Nonostante ai tempi di Pellegrino Artusi tutto fosse “biologico” senza necessità di sottolinearlo né riportarlo in etichetta, bisogna arrivare agli anni Settanta per riuscire a intravederne i connotati, sulla scia della nascita del Movimento Verde Europeo. Durante gli anni Ottanta qualcuno poteva assistere con incredulità a una realtà che prendeva forma con determinazione e forza, lasciando ancora spazio a reazioni immediate non proprio accoglienti. Gli anni Novanta saranno poi quelli delle “battaglie” giuridiche, che dovevano portare alla dicitura “biologico” in etichetta, ultimi riconoscimenti del settore, per essere “consacrato” nel Duemila, con l’ingresso del biologico nella grande distribuzione, insieme a una nuova concezione di turismo e di ricerca del sapore genuino e sano, in una parola del benessere.

Ma dove nasce un prodotto biologico? Per una risposta corretta bisogna parlare di Agricoltura Biologica, un insieme di pratiche di coltivazione e allevamento, basate sul solo impiego di sostanze naturali, senza prodotti chimici né organismi geneticamente modificati. A ben vedere si tratta di recuperare tutte quelle buone pratiche millenarie conosciute dall’uomo dai tempi più antichi, a cui si affiancano le più nuove tecnologie e che a livello europeo sono state recepite con un regolamento del 1991. Un riconoscimento epocale a cui ha fatto seguito una crescita in Italia che supera il milione di ettari certificati attualmente. La conversione in terreno biologico prevede un periodo di due anni di sospensione di prodotti chimici e la separazione netta da terreni in cui la produzione non sia biologica, al fine di evitare contaminazioni. L’utilizzo di concimi organici e naturali è potenziato dalle tecniche di rotazione e sovescio, attraverso cui l’azoto ceduto dalle leguminose viene successivamente sottratto dalla coltivazione di cereali, ripetendosi ciclicamente. La zootecnia biologica è funzionale all’agricoltura e viceversa; gli animali sono liberi di pascolare, e non sono previsti antibiotici, in quanto gli interventi sanitari sono fitoterapici e omeopatici. Controlli periodici e accurati delle aziende ne garantiscono la qualità. 

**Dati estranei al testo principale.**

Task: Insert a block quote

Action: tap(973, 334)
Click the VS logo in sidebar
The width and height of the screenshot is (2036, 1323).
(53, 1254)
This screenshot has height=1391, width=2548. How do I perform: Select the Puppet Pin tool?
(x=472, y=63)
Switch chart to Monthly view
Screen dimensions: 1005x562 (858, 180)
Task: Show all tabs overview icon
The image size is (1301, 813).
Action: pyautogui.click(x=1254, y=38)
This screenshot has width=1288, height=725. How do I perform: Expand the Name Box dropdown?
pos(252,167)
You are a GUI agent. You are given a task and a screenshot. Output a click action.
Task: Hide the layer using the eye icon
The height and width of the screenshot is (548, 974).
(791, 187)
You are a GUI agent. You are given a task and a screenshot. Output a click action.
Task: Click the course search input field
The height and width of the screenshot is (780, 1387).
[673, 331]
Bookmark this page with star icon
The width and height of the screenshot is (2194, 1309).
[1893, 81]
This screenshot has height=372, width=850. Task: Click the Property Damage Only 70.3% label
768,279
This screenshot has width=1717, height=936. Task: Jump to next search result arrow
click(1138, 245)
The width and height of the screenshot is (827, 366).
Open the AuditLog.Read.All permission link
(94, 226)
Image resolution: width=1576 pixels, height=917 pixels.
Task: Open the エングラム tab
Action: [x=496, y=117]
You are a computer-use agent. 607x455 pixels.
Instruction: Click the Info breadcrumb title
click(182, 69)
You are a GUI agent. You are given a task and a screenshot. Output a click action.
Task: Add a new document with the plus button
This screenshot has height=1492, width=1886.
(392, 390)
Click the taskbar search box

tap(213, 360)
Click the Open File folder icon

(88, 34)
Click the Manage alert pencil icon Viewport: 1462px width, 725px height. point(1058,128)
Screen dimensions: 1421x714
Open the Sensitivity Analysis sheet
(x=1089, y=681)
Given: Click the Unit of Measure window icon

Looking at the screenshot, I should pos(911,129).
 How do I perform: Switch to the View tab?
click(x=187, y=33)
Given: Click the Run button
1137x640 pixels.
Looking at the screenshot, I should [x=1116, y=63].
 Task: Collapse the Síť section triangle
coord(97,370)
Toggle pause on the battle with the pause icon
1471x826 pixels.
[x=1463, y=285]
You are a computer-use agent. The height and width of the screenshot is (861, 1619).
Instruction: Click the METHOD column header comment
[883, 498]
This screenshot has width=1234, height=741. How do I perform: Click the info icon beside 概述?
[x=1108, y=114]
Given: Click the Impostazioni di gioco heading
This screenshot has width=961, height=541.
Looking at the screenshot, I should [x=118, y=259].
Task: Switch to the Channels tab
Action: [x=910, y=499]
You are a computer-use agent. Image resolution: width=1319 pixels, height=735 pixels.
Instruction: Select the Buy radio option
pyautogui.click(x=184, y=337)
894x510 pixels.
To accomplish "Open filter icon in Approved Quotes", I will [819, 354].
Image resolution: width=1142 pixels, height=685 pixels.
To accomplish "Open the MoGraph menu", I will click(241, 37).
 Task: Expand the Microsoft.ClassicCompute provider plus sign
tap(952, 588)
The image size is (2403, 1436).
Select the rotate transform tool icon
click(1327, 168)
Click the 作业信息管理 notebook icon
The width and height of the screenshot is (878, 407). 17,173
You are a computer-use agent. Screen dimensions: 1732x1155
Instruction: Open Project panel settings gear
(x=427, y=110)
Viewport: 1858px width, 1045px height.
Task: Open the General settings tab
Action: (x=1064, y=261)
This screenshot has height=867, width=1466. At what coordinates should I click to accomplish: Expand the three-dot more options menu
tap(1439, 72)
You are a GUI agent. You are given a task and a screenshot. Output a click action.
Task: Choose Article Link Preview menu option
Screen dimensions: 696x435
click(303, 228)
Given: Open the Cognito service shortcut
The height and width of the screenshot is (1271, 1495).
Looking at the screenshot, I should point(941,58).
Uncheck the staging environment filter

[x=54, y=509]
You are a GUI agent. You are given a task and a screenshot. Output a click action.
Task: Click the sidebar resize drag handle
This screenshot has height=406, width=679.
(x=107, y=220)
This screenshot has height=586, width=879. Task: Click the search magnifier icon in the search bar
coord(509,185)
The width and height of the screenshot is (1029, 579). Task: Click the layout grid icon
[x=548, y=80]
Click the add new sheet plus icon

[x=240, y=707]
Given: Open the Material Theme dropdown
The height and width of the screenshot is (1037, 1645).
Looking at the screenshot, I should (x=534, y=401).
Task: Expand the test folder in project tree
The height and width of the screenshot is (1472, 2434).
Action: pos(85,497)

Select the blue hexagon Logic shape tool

Antesignana dell’agricoltura biologica, va considerata, per alcuni aspetti, l’Agricoltura Biodinamica, di cui si parlerà a Firenze nel XXXII Convegno Internazionale dal 20 al 23 Febbraio 2014. Fu Rudolf Steiner nel 1924 a teorizzarla, definendo l’azienda agricola un “organismo vivente autosufficiente” in una visione spirituale e cosmica dell’agricoltura. L’aggettivo “biodinamica” vuol mettere infatti in risalto le energie vitali coinvolte in un grande ciclo che dal suolo si conclude nell’allevamento. Punti di forza di tale modello agricolo sono i cicli astronomici e lunari nel calendario della semina, della coltivazione e della raccolta, e avendo come unico ausilio l’omeopatia. Per essere considerata biodinamica, un’azienda deve rientrare nei canoni dell’Associazione Demeter, che ne certifica gli standard.